Rule 7 — A prohibition only mi-derabbanan: trade permitted in every manner
And anything whose prohibition is only rabbinic (אין איסורו אלא מדבריהם) — it is permitted to trade in it (מותר לעשות בו סחורה). The whole prohibition applied only to a prohibition of the Torah (mi-de-oraita); a prohibition that is only rabbinic (mi-derabbanan) falls outside the rule.
The de-oraita / de-rabbanan boundary. The seif opens with "anything forbidden by the Torah" and closes with "anything whose prohibition is only rabbinic." The prohibition of trade is therefore reserved for Torah prohibitions. For a purely rabbinic prohibition, trade is permitted in every manner (and per the Taz, even the "at once" restriction of the incidental case does not apply to it — see below).
2. Context — where this siman fits
The preceding simanim dealt with the consumption of prohibitions (treifa, nevila, sheratzim…). Siman 117 takes a decisive step sideways: it no longer asks "may I eat this?" but "may I trade in it?" The answer is, in principle, no — even when the item is otherwise permitted for benefit (mutar be-hana'a). Why? Because dealing in a forbidden food draws dangerously close to the table.
The great questions of the siman
Question
Where?
Typical answer
Trade in a de-oraita prohibition
Rule 1
Forbidden (shema yavo le'echol), even mutar be-hana'a
The cross-cutting idea: trade is not consumption, but it is close to it. The prohibition is broad (lending, buying to feed), yet it vanishes the moment the fear of coming to eat falls away — whether because the Torah permitted the use (chelev), because the prohibition does not arrive by being sought (incidental, debt), or because the prohibition is only rabbinic.
3. The key concepts of this siman
To understand Siman 117, you need to master a small technical vocabulary that describes what the forbidden "trade" is, what triggers it, and what removes it.
סחורה — Trade / commerce: to make the prohibition the object of commerce (buying to resell, dealing in it for profit).
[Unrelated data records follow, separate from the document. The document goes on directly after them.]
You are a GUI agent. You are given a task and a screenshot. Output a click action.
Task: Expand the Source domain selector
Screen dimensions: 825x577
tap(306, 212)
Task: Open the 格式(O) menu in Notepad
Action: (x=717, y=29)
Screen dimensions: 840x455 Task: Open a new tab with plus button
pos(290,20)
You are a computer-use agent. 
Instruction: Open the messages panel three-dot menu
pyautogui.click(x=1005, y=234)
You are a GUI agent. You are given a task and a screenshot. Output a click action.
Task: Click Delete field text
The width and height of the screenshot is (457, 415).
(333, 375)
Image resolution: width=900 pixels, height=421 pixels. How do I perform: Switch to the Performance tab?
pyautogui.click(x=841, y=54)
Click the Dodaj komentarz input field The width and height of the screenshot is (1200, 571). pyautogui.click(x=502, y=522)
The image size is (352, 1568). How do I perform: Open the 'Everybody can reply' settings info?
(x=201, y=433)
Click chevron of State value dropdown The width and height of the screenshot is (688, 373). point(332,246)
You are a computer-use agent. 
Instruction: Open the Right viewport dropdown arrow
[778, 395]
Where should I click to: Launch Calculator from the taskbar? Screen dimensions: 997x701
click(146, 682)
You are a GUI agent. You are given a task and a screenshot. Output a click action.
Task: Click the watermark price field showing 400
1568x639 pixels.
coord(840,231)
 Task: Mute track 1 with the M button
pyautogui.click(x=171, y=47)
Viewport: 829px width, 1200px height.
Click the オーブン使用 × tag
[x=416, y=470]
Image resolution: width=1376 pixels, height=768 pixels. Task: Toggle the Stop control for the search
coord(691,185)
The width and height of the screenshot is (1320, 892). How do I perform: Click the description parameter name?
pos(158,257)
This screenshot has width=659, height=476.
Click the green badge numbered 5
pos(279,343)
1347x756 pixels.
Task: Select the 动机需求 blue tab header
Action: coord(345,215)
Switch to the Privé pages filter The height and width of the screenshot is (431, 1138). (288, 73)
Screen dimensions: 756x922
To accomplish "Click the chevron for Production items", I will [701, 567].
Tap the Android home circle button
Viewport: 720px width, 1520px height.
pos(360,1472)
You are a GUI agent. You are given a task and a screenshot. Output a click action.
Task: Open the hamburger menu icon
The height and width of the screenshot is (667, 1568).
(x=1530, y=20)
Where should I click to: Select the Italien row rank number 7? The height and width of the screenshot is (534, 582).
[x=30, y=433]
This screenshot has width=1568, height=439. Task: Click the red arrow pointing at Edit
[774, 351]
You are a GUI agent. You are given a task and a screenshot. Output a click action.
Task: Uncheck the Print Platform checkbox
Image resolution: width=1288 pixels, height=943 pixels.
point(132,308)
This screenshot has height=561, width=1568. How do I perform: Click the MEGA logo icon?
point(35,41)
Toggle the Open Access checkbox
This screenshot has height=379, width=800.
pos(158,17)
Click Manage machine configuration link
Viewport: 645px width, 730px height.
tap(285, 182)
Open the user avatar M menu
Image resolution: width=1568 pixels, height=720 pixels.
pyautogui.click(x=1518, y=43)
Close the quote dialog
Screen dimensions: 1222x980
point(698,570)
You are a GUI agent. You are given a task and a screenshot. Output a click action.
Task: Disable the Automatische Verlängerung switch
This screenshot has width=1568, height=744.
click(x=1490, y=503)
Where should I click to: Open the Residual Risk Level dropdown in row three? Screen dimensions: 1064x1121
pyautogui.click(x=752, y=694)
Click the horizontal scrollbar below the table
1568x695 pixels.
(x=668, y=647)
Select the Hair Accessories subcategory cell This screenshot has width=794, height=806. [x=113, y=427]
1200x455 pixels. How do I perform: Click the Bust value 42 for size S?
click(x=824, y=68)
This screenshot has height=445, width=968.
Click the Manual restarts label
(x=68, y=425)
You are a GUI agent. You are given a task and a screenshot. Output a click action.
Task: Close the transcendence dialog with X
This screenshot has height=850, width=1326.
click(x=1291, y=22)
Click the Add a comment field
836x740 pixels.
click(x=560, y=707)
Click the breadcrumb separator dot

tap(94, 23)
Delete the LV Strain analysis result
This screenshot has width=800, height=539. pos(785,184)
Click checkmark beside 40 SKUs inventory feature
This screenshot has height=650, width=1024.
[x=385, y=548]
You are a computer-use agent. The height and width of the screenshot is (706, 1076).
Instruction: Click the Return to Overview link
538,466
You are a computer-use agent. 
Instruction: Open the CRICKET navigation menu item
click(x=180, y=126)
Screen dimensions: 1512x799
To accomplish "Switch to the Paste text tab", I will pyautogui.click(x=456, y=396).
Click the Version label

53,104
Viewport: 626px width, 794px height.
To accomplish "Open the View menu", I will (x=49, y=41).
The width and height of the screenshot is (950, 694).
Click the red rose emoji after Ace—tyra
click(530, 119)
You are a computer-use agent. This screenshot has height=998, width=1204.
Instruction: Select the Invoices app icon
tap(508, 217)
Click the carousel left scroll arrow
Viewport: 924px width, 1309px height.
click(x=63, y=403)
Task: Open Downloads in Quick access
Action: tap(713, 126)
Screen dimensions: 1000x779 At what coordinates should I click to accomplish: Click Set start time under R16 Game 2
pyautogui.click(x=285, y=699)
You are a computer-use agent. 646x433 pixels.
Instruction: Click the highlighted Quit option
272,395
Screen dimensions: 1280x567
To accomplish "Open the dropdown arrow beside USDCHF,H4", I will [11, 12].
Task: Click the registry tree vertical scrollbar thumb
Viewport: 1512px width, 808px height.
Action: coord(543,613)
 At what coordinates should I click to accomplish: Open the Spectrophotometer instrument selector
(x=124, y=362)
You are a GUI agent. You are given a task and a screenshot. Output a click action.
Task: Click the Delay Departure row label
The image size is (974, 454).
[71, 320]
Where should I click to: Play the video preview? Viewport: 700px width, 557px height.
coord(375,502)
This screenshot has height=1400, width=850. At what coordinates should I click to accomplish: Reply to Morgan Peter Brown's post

This is the act targeted by the whole siman — distinct from mere consumption and even from a one-off profit.
דבר המיוחד למאכל — An item destined for food: the condition of the prohibition. Trade is forbidden only in a forbidden item made to be eaten. The Shach (s.k. 1) excludes horses, donkeys, and camels (setaman li-melakha — by default destined for work, not for the table).
מותר בהנאה — Permitted for benefit: some prohibitions of consumption remain permitted for use / benefit. The siman stresses that even so, the food trade remains forbidden — proof that it is the destination to the table, not the value, that worries.
שמא יבוא לאכול — "Lest one come to eat of it": the reason for the prohibition per the Rashba (cited by the Beit Yossef). One who deals in a forbidden food, through handling it, might come to taste it. This reason explains the breadth of the prohibition (lending, buying to feed).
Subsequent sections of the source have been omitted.